Sur des rimes poignantes de Louis Aragon, Jean Ferrat a longtemps martelé que "la femme est l’avenir de l’homme". Dans la même foulée, la sagesse

populaire arabe assénait que "derrière tout grand homme, il y a une femme". Cependant, pour les dictateurs arabes, la femme prend à contre pied ces louables préjugés. La femme est plutôt le mauvais génie, l'âme damnée et la fossoyeuse de l’homme. En quelque sorte, derrière la déchéance d'un homme, se faufile une femme, aurait-on décoché.

On a longtemps péroré que "les femmes seraient charmantes si on pouvait tomber dans leurs bras sans tomber dans leurs mains". Il suffit de constater les faits et méfaits de nombre d'égéries, épouses, maîtresses de dictateurs, y compris Leila Ben Ali et Suzanne Moubarak, juste pour m'en tenir à la région arabe, notamment combien chacune a plombé les ailes de son époux de président, gangrené son pouvoir et précipité sa chute, pour s’en rendre compte.

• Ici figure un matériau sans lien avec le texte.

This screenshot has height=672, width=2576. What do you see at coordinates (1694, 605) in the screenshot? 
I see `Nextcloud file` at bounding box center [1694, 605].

Nul doute que les despotes arabes n’étaient point des enfants de chœur ou des hommes de cœur. Il n’y a pas de légende pour restituer leur esprit tortionnaire, leurs mains sales, leur cupidité et leur propension à considérer et traiter leur pays et leur peuple comme chasse gardée ou jardin secret. Mais la "première dame" a précipité la déclin puis l'effondrement, parfois fracassant, souvent humiliant, de tels sanguinaires autocrates.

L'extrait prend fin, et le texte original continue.